Laundy v. First National Bank

71 P. 259 | Kan. | 1903

Per Curiam:

A debtor deposited with his creditor certain book accounts to secure his obligation’ and within four months was adjudged to be bankrupt in involuntary proceedings. The petition in bankruptcy contained the following allegation:

“That on the 25th day of July, 1899, they, while insolvent, transferred and delivered a large number of valuable accounts of the value of about $500 to the First National Bank of Junction City, to secure the payment of $100, with the fraudulent intent to prefer said creditor, the First National Bank, over the other creditors.”
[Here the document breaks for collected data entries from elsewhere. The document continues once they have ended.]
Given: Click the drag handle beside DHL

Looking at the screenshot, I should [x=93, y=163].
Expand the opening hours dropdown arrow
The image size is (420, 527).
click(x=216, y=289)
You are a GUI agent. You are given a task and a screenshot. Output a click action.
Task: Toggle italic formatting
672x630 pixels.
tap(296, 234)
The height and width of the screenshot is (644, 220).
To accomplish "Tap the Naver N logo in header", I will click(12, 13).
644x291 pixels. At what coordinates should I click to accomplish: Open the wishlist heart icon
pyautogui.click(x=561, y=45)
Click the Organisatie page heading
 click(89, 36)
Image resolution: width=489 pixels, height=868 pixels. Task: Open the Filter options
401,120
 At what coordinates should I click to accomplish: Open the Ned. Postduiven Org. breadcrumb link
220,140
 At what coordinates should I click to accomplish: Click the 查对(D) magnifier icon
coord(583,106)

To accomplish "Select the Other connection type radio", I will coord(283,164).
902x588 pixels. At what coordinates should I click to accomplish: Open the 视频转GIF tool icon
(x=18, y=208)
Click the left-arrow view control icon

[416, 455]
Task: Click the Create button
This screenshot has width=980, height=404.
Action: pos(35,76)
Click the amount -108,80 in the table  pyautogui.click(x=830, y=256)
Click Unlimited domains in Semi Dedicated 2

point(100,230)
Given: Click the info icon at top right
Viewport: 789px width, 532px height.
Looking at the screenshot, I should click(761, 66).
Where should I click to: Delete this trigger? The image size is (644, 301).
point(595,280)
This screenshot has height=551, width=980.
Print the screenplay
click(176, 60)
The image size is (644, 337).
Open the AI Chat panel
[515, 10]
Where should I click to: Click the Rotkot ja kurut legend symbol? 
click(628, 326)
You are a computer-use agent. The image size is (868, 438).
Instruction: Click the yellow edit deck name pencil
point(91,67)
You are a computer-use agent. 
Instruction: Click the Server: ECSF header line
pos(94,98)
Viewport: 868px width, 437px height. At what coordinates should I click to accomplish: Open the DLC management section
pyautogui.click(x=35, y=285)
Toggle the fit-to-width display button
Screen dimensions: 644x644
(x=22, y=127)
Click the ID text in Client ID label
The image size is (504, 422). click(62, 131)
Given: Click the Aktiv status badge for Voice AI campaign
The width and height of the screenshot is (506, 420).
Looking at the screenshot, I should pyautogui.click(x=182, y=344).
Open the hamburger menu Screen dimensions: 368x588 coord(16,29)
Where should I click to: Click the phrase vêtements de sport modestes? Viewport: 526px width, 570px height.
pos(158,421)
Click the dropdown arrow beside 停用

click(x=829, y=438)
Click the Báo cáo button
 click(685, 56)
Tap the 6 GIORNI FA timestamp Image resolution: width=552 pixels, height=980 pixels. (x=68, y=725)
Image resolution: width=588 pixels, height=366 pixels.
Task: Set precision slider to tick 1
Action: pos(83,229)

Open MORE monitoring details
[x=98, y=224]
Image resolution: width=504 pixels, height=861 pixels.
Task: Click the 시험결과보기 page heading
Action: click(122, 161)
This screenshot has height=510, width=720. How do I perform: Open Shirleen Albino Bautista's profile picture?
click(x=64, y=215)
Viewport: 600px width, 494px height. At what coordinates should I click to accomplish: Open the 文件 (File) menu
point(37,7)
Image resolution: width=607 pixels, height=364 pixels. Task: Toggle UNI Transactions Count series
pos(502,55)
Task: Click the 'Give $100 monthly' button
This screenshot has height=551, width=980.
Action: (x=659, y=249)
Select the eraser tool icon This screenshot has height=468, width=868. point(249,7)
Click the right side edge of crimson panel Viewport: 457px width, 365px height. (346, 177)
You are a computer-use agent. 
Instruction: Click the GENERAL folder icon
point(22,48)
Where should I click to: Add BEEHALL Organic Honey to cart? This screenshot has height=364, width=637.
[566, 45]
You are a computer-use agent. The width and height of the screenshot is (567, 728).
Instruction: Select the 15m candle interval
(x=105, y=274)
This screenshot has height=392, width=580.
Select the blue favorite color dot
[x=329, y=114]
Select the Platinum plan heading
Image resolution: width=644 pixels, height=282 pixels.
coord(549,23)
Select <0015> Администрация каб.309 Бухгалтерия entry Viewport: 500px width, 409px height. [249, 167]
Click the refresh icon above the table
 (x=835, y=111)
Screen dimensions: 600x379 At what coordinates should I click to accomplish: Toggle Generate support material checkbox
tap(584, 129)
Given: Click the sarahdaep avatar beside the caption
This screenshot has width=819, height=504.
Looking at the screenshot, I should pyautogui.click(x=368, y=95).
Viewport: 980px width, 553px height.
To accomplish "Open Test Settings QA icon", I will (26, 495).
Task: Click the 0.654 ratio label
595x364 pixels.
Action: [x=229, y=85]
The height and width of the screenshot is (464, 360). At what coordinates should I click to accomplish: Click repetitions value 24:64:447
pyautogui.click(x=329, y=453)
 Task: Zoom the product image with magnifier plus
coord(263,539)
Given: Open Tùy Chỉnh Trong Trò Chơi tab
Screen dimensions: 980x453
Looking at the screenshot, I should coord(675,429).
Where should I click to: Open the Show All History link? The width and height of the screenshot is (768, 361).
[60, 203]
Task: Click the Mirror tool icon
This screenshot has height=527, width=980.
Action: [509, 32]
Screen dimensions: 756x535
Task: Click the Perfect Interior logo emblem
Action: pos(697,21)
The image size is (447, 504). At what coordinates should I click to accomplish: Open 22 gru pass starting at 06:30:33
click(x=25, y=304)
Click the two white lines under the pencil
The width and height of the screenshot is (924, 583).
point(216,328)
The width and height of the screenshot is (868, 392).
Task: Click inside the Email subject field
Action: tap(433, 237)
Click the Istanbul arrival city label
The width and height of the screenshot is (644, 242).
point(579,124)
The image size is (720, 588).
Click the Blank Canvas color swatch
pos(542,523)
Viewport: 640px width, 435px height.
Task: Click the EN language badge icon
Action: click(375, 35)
The creditor collected $141.87 of the accounts deposited with it, which the trustee of the bankrupt’s estate sued to recover. In his petition the trustee in bankruptcy alleged that the deposit of the accounts was both fraudulent and preferential. On the trial, the only evidence relating to the character of the transaction was the petition and adjudication in the bankruptcy proceedings. While the adjudication was conclusive of the question of insolvency, and of the insolvent’s intent, it was not sufficient to show that the creditor participated in the insolvent’s fraudulent intent, or that the creditor had reasonable cause to believe *760that the securing of its claim was intended as a preference. The .evidence was, therefore, insufficient to authorize a recovery by the trustee.

The judgment of the district court was correct, and is affirmed.